On the surface, Kaleidoscope is a straightforward, albeit generic, heist story. It hits all of the beats you’d expect: the revenge-filled backstory, the complex process of finding a team and forming a plan, and the satisfaction of watching that plan unfold. And since Kaleidoscope’s story spans around 25 years, you get plenty of all of those things over the course of its eight episodes. But that’s not what makes the show interesting. Kaleidoscope is also a fascinating experiment, an attempt to tell the kind of drama most viewers are familiar with — but designed so that you can watch episodes in any order. As a nonlinear story, it’s a success — but as a fun crime caper, Kaleidoscope leaves a lot to be desired.
The series is centered on Leo (Giancarlo Esposito), a career criminal and the mastermind behind a plan to steal $7 billion in bonds from a seemingly impenetrable vault in New York. To do that, he assembles a seven-person team of experts (meaning the bounty splits into an even $1 billion each) to steal the money as part of a long-running revenge plot. Because the show covers such a large span of time, you get to see Leo and the rest of the crew — which includes everyone from a hot-headed safecracker (Jai Courtney) to a chemist who loves to experiment with new concoctions (Rosaline Elbay) — at various points in their lives.

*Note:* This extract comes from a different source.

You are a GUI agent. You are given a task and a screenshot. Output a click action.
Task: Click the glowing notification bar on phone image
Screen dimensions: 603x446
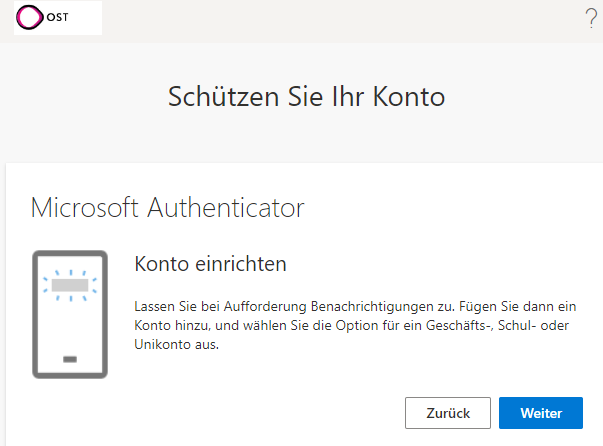[x=69, y=285]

But how you approach that story is largely up to you. There’s a specific episode you’re meant to watch as the finale, which covers the actual events of the heist. But the rest of the episodes are meant to be watched in any order. I started out chronologically, seeing Leo as an up-and-coming jewel thief and later, as he ages inside a prison. Then I chose to jump around a bit: I watched the prep for the heist, then the day after it took place, and rounded it out with the day before. Then I jumped into the finale.
The order you watch the episodes doesn’t change how the story plays out. There’s no interactive element here. But the order does change how you perceive each episode. Because I started chronologically, I already understood the history between Leo and Roger (Rufus Sewell), the security expert he’s trying to rob; if I had watched it the other way around, their backstory would have been a major reveal. At least in the order I happened to watch it in, the nonlinear structure worked quite well. The heist itself is the center, with all of the other stories orbiting around it, providing all the necessary detail so you can understand just went down and why certain events are important.
The problem with Kaleidoscope isn’t the structure; it’s with the show itself. It’s very uneven. There are some fun action-filled heist moments; the finale in particular is a highlight. And I really enjoyed the ridiculously convoluted plan, which involves not only strange high-tech gadgets but also some low-tech solutions like actual bees (seeing how they get used might be my favorite part). But the storyline is packed with cliches to the point that none of the big reveals — at least in the order I watched it in — felt like much of a shock. The cast does its best with the material in front of them, and the criminal gang is often a charming bunch, but they’re saddled with drab dialogue and, in some cases, some of the worst de-aging makeup I can recall seeing. (It’s so bad that the actors struggle to emote with their faces.)
There are other elements that feel not particularly well thought-out. For instance, each episode is named after a color, and the story is related to that in some way. The “Violet” episode connects to a specific piece of jewelry, while “Pink” relates to a cherished childhood object. It’s a nice idea, but the connections between color and theme often feel tenuous and unimportant. And on the technical side, Netflix’s insistence on automatically playing the next episode was a little annoying when I was trying to plot my own particular journey through this story.
While I wish the show itself were more thrilling, Kaleidoscope does work as a proof of concept. And it’s especially interesting as Netflix continues to experiment with nonlinear and interactive storytelling, from the “choose your own adventure” style of Black Mirror: Bandersnatch to live-action video games like Immortality (which is available on mobile exclusively through Netflix’s app). Kaleidoscope isn’t the future of TV — but it does hint at one direction that future might go in.
Kaleidoscope is streaming on Netflix now.